Przejdź do treści

Lara Gessler: Jeśli coś daje początek życiu, jest zalążkiem – to siłą rzeczy musi być wyposażone w bardzo wiele cudownych właściwości

Lara Gessler: Jeśli coś daje początek życiu, jest zalążkiem – to siłą rzeczy musi być wyposażone w bardzo wiele cudownych właściwości Paweł Wrzecion/MW Media
Podoba Ci
się ten artykuł?
Podoba Ci
się ten artykuł?

– Wielu ludzi nie zdaje sobie sprawy z historii, z roli jaką pełniły orzechy na przestrzeni wieków. W wielu kulturach to właśnie one były często głównym źródłem białka i tłuszczu. I w dużej mierze to właśnie one pozwoliły przetrwać naszemu gatunkowi – mówi Lara Gessler. Z autorką książki „Orzechy i pestki” rozmawiamy o właściwościach i często niedocenianej przez nas mocy migdałów, pistacji, nerkowców, orzechów włoskich, laskowych itd.

 

Klaudia Kierzkowska: Jak zrodził się pomysł na napisanie książki o orzechach i pestkach?

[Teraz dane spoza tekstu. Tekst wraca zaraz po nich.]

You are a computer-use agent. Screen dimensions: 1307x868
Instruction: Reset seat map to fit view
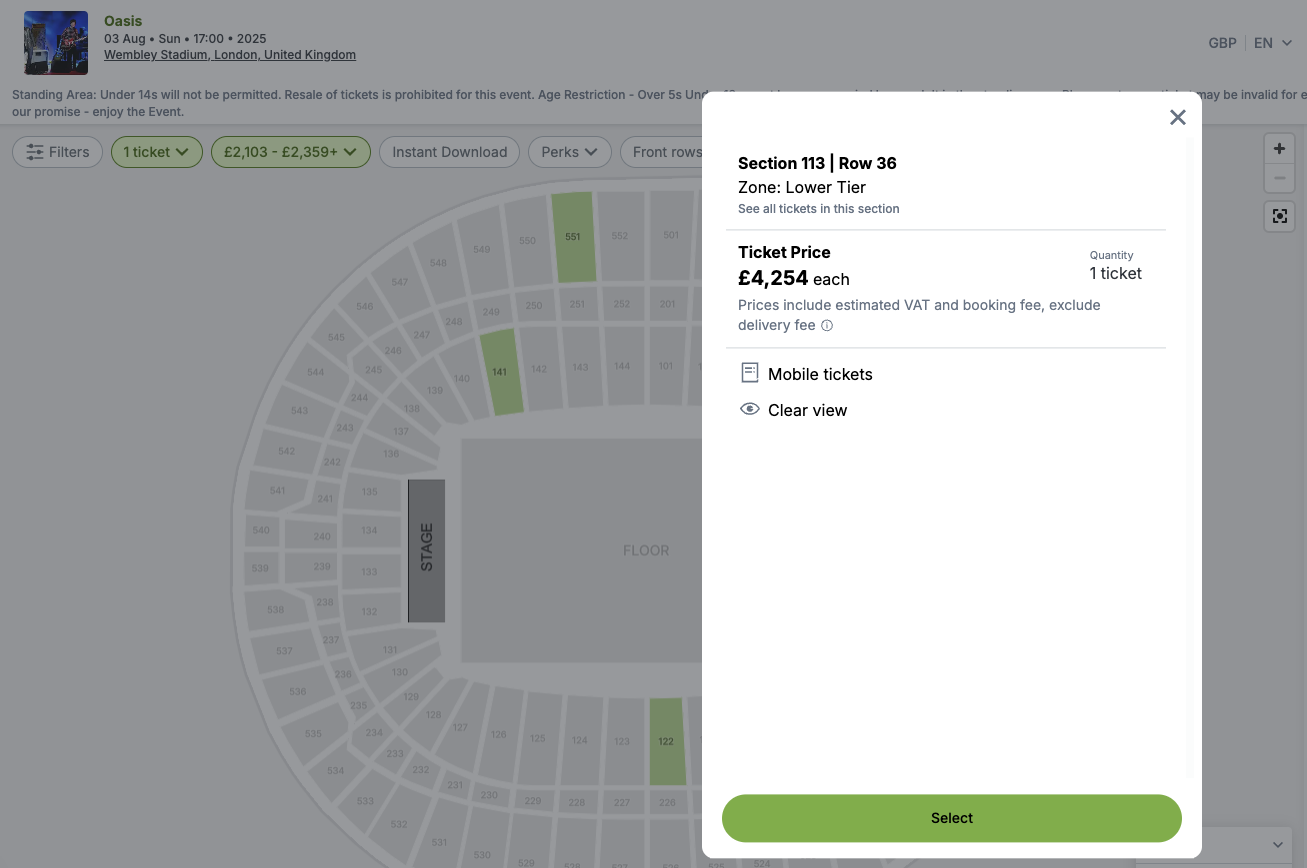click(x=1279, y=216)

Lara Gessler: Nigdy nie chciałam pisać książek podobnych do tych, które już zostały wydane. A jak wiadomo na rynku jest bardzo dużo pozycji o tematyce kulinarnej. Coś musi mnie naprawdę zainteresować, abym tematem zajęła się na poważnie. Orzechy i pestki od zawsze były moją słabością, chyba nawet największą. Lubiłam je bardziej niż słodycze, makarony czy pieczywo. I powiem szczerze byłam w szoku, że nikt jeszcze nie wpadł na pomysł by napisać książkę poświęconą tylko orzechom i pestkom.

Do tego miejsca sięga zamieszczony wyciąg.